It is assumed that a decision has been made to isolate the producing formation 14 from any liquid contained in the annulus 62. To this end, a conventional standing or check valve assembly 64, such as is available from Otis Engineering, is run into the well 10 and landed in a seating nipple 66 threaded into the top of the packer 24, as shown best in FIG. 2. The check valve assembly 64 includes a lower collet type end 68 received and latched in the seating groove 69 of the seating nipple 66, a central valve body 70 and an upper fishing neck 72 so the assembly 64 can be readily retrieved. Almost all wells will have a seating nipple on top of the packer for two reasons. First, all seating nipples have a much smaller internal diameter than the tubing string which prevents swab cups from passing out of the lower end of the tubing and getting pulled off. Second, seating nipples are customarily run in oil wells, even if they are flowing because such wells will eventually have to be pumped and the downhole pump can be landed in the seating nipple without pulling the tubing. Thus, there is almost always a convenient place to land the check valve assembly 64. It will be seen that the standing or check valve assembly 64 allows fluid flow upwardly through the tubing string 22 and prevents flow downwardly through the packer 24 into the formation 14.
The next step in the procedure of this invention is to create a passage through the wall of the tubing string 22 to allow communication between the annulus 62 and the inside of the tubing string 22. Although this may be accomplished in several different manners, it is much preferred to use a Kinley type perfactor. Kinley type perforators are essentially downhole rivet guns which explosively drive a hardened metallic projectile through the tubing string. Because Kinley perforators are detonated by applying weight thereto, the first step in preparing to perforate the tubing string 22 is to provide something inside the tubing string to sit the perforator on.
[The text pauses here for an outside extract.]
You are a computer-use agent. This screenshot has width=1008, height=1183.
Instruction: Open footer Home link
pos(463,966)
If the perforation in the tubing string is to be immediately above the packer 24, the Kinley perforator will be set on the fishing neck 72 of the standing valve 64.
If the perforation in the tubing is be to substantially above the packer 24, there is run into the tubing string 22 a collar stop 74 shown in FIG. 3, such as a Type F Collet, Collar Stop available from Otis Engineering. In the event more information is needed related to the design, running and pulling of the collar stop 74, reference is made to a publication known as Type F Collet, Collar Stop Operating Instructions, dated 1970, available from Otis Engineering Corporation, Dallas, Tex.
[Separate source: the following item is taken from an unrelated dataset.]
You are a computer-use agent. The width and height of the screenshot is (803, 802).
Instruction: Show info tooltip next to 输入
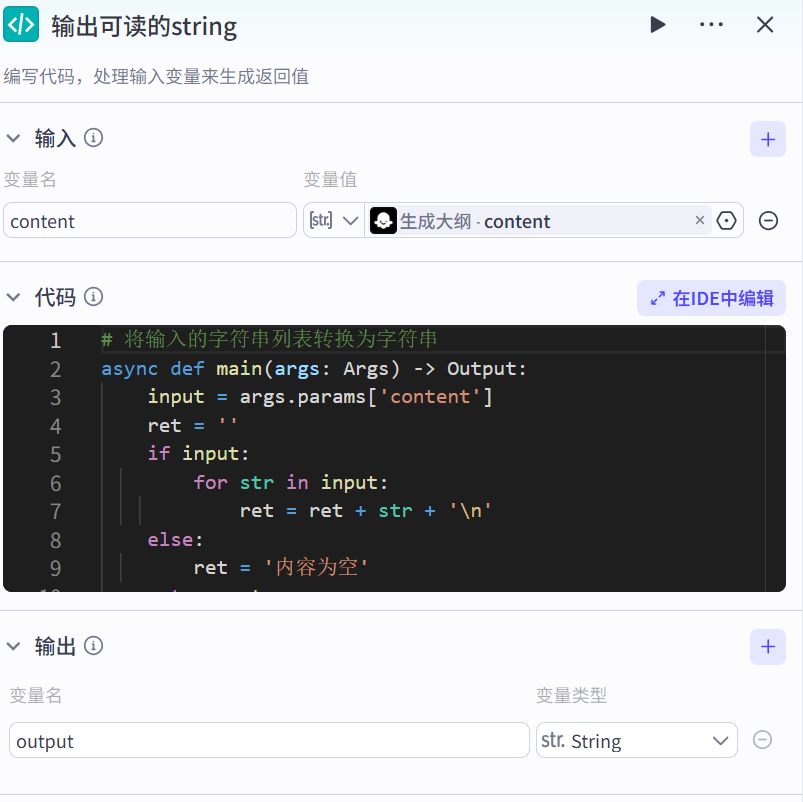point(94,138)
As shown in FIG. 3, the collar stop 74 will be latched into a collar 76 immediately below where it has been decided to perforate the tubing string 22 and, of course, above the standing valve 64. Although the well and production records of the well 10 will dictate, to some extent, where the perforation or perforations in the tubing string 22 will be located, typically the perforation is immediately above the first collar above the packer 24. The Kinley perforator 78, a weight bar (not shown) and other running tools 80 are placed inside the lubricator 52, and run into the tubing string 22 on the wire line 58. The perforator 78 is set on top of the collar stop 74. The weight of the weight bar is applied to the perforator 78 by relaxing the wire line 58. This causes the perforator 78 to fire a hardened metallic projectile 82 through the wall 84 of the tubing string 22 as shown best in FIG. 4. Kinley perforation projectiles are available in several types, the projectile 82 having a simple unobstructed passage 86 therethrough to communicate the annulus 62 with the inside of the tubing string 22.
The preferred Kinley projectile 88 is shown in FIG. 5 and includes a passage 90 therethrough having a check valve 92 preventing fluid passage from the tubing string 22 into the annulus 62 and allowing fluid flow from the annulus 62 into the tubing string 22. Suitable means (not shown) are provided to retain the check valve 92 in place in the projectile 88. This projectile is much preferred because, if the use of the jet pump of this invention is unsuccessful for some reason, it can be retrieved from the well 10 and the check valve 92 prevents formation fluids from moving up the annulus 62. Thus, when the assembly of this invention is removed, the well 10 is capable of being pumped or produced in the same manner that it was produced prior to the workover or recompletion attempt of this invention.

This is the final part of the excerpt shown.